Gestational diabetes, which occurs during pregnancy and often goes away after the baby is born, is one form of diabetes. Type 1 diabetes, another major type, is present most often in children, teens or young adults where the body makes modest or no insulin-there is no cure, it’s not yet preventable and insulin must be taken daily.
Being overweight or obese, which can keep your body from making and using insulin properly and can also cause high blood pressure, is the leading risk factor for Type 2 diabetes-the most common form of diabetes. Early on in Type 2 diabetes, you may be able to reverse the disease with lifestyle changes.
Discovering that you have diabetes is never easy. Tanya Byrd was diagnosed with Type 2 Diabetes in 2009 after she visited the doctor due to feeling ill. She was suffering from many of the customary symptoms: blurry vision, tingling or numbness of hands and feet, irritability, excessive thirst, fatigue, hunger and frequent urination. Several tests, including blood tests and urine analysis, were conducted, and she wound up in the emergency room.

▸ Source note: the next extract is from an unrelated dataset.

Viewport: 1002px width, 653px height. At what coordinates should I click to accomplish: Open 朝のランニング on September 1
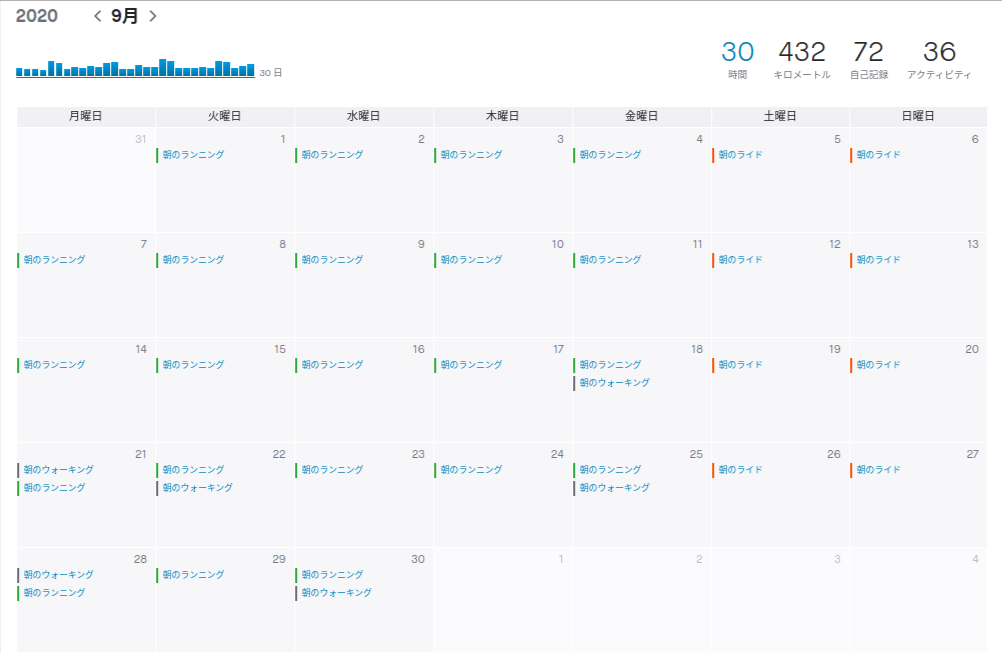(x=193, y=155)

“It didn’t even register that I was just told that I had diabetes,” remembered Byrd, mother and resident of Gurnee. “The next thing I knew, I was in a hospital gown, hooked up to machines and I learned that I wouldn’t be leaving for a couple of days. My body was sick and I didn’t know how to make it better or what my next steps would be. I felt very discouraged and disappointed in myself for allowing my body to get so unhealthy.”
After a few days, Byrd was educated on the disease and she left the hospital feeling inspired for her new chance at a healthy life.
Diabetes has the serious potential to affect many parts of the body, however, the complications of diabetes may be reduced by preventive care — moderate weight loss, healthy eating, regular doctor’s checkup’s — and by controlling the levels of blood glucose, blood pressure and blood lipids.
“I understood that this is something that I can take control of. From that moment on, I was going to be a fighter. I was going to show the doctors that I could have this under control,” Byrd said.
Every morning, Byrd had to take medications and insulin and she had to live with a new idea of what was normal.
“The things I knew about diabetes-losing your limbs, being in a wheel chair, gaining weight-plagued my head daily, but I wouldn’t let it get the best of me. I started working out, eating on the diabetic diet and I started dropping pounds,” Byrd said.
A year later, Byrd got married and wanted to have a child. Getting pregnant proved challenging. Her medications had to be changed and she had to make increasingly frequent visits to her endocrinologist, watch her weight gain and treat her pregnancy as high risk. Women with diabetes can have healthy babies but it takes a great deal of preparation and effort. High glucose levels during pregnancy are dangerous but they can be controlled.
“I gave birth to a hale and hearty 8-pound, 14-ounce baby boy,” Byrd said happily. “I just have to be fit and make smart choices. This disease is difficult, but it is one of the few you can control with diet and exercise.”